2. Если ФП вызывает существенные нарушения гемодинамики или коронарные боли → выполните неотложную электрическую кардиоверсию (синхронизация наносимого электрического разряда с появлением зубца R на ЭКГ)

3. Очередной рецидив → можно рекомендовать пациенту (без органического поражения сердца, с существенной симптоматикой редко возникающей аритмии) прием «подручной» таблетки — одноразово 600 мг (450 мг при массе тела <70 кг) пропафенона,

Длительное лечение

Общие принципы

1. Пароксизмальная ФП: исключите факторы, индуцирующие аритмию, такие как алкоголь, кофеин, никотин; установите и лечите возможную причину. Модифицируйте факторы сердечно-сосудистого риска. После купирования первого в жизни пароксизма ФП антиаритмические ЛС профилактически не используют. В случае редких рецидивов с хорошей переносимостью → возм. прием «подручной» таблетки.(прием «подручной» таблетки — одноразово 600 мг (450 мг при массе тела <70 кг) пропафенона, )

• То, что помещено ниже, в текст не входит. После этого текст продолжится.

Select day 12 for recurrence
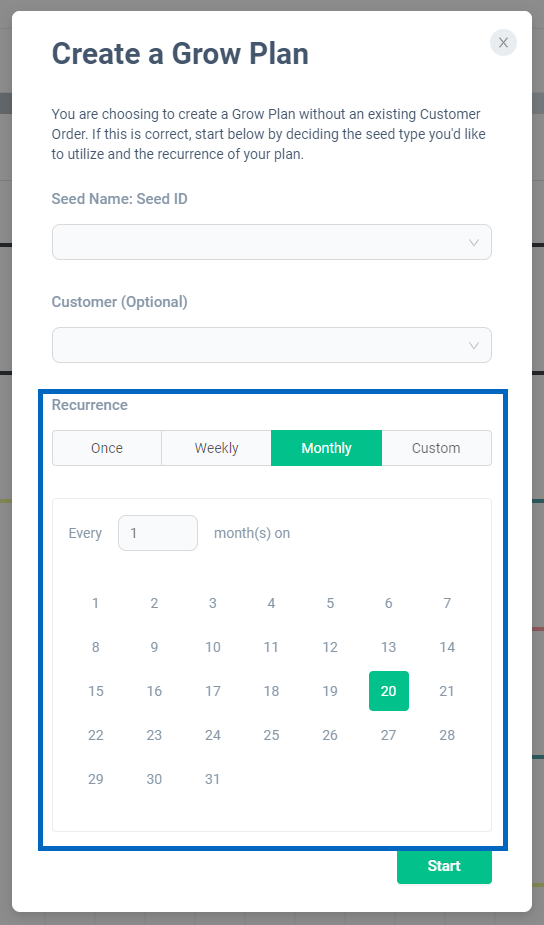pyautogui.click(x=330, y=647)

2. Персистирующая ФП: выберите стратегию лечения:

1) контроль ритма (восстановление синусового ритма (чаще всего при помощи электрической кардиоверсии) и его удержание (чаще всего фармакологическое))

или

2) ФП рассматривают как постоянную и применяют оптимальный контрольЧСС

3. Постоянная ФП: целью лечения является контроль ЧСС

Фармакологическое лечение

1. Удержание синусового ритма:

1) пациенты без существенного органического заболевания сердца →, пропафенон (таблетки, 150-300 мг 2 раза в сутки), соталол (таблетки, 40-80 мг – 2 раза в сутки);

2) ишемическая болезнь сердца, клинически значимый клапанный порок сердца, патологическая гипертрофия левого желудочка → дронедарон (таблетки, 200-400 мг дважды в день), соталол (у пациентов с клинически значимой гипертрофией левого желудочка выше риск проаритмии), амиодарон;

3) сердечная недостаточность → амиодарон.

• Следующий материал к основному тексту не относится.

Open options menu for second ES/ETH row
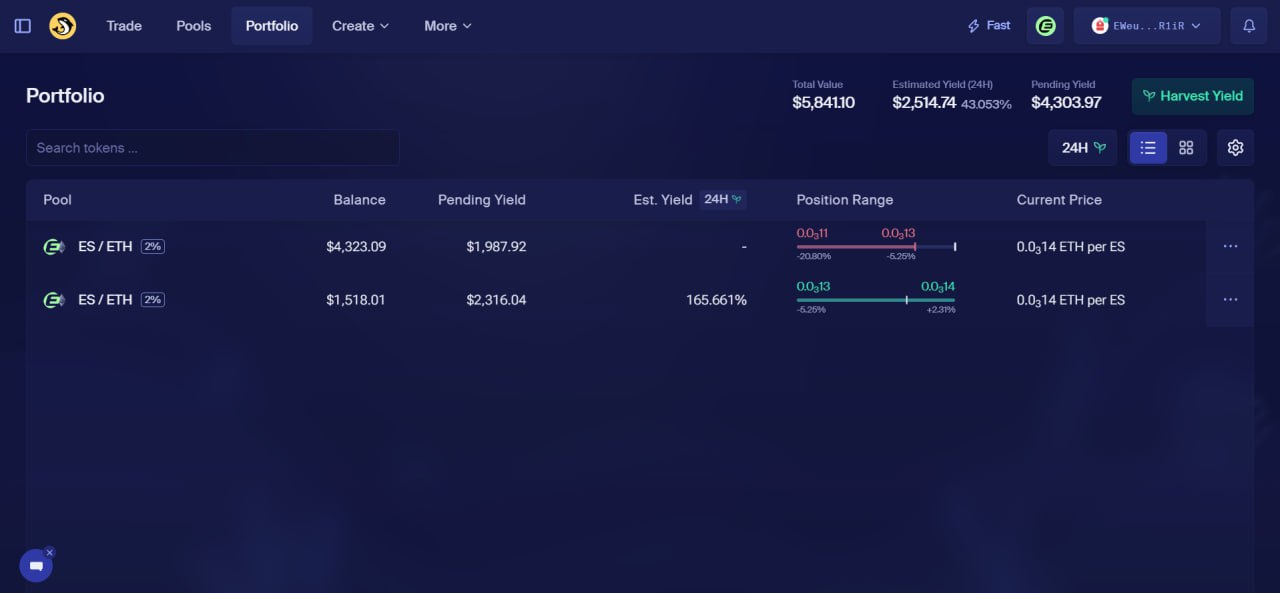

2. Контроль частоты желудочкового ритма:

β-блокаторы (самые эффективные, предпочтительны при ИБС, артериальной гипертензии, сердечной недостаточности или гипертиреозе), Бисопролол таблетки, 2,5-10 мг один раз в день; Карведилол таблетки, 3,125 – 25 мг два раза в день

блокаторы кальциевых каналов (верапамил (таблетки, 40-80 мг два раза в день – 360 мг один раз в день), дилтиазем (таблетки, 90 мг два раза в день – 180 мг один раз в день); у пациентов с ФВЛЖ ≥40 %, особенно когда имеются противопоказания к назначению β-блокаторов; не использовать при синдроме WPW).

Дигоксин, (таблетки, 0,125-0,25 мг один раз в день) может быть предпочтительнее у пожилых пациентов, с меньшей активностью, при сердечной недостаточности, весьма часто в комбинации с β-блокатором или блокатором кальциевых каналов; не использовать при синдроме WPW и гипертрофической кардиомиопатии.

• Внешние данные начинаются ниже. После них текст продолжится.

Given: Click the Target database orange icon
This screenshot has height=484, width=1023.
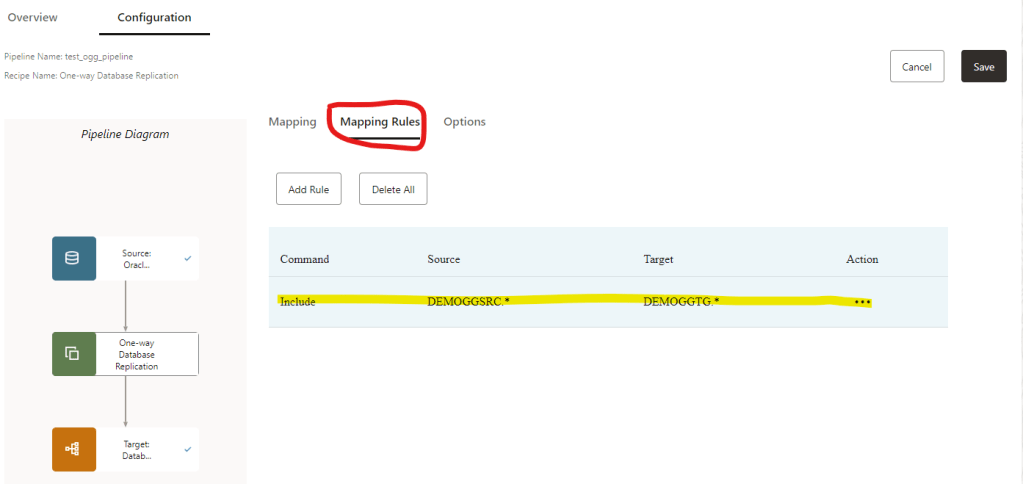Looking at the screenshot, I should pos(73,449).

У больных с сердечной недостаточностью, без дополнительных путей проводимости или если иные методы лечения являются неэффективными или противопоказаны → амиодарон в/в.

Инвазивное лечение

1. Чрескожная абляция (изолирование легочных вен — базисная техника, линейные абляции, деструкция зон фракционированных электрограмм, абляция вегетативных ганглиев): пароксизмальная ФП, протекающая с субъективными симптомами, если ≥1 антиаритмический препарат класса I или III оказался неэффективным, а больной желает достичь контроля ритма. А также

1) у отобранных пациентов с выраженной симптоматикой ФП (как альтернатива антиаритмическим ЛС) после оценки потенциальных пользы и риска, связанных с вмешательством, и если больные сознательно выбирают такой способ лечения;

2) у симптоматических больных:

а) у больных с персистирующей или длительно персистирующей ФП, резистентной к фармакологическому лечению;

б) с ФП и сердечной недостаточностью со сниженной ФВЛЖ, в особенности при подозрении на развитие тахиаритмической кардиомиопатии;

3) у пациентов с брадикардией, зависимой от ФП.

2. Хирургическая абляция: у подвергаемых кардиохирургической операции, напр. по поводу порока митрального клапана или ИБС.

3. Чрескожная абляция АВ-узла с имплантацией электростимулятора: рассмотрите у пациентов с постоянной ФП, если фармакологический контроль частоты желудочкового ритма оказался неэффективным. Имплантация стимулятора также показана симптомным больным с синдромом бради-тахикардии или с постоянной ФП, протекающей с симптомной брадиаритмией.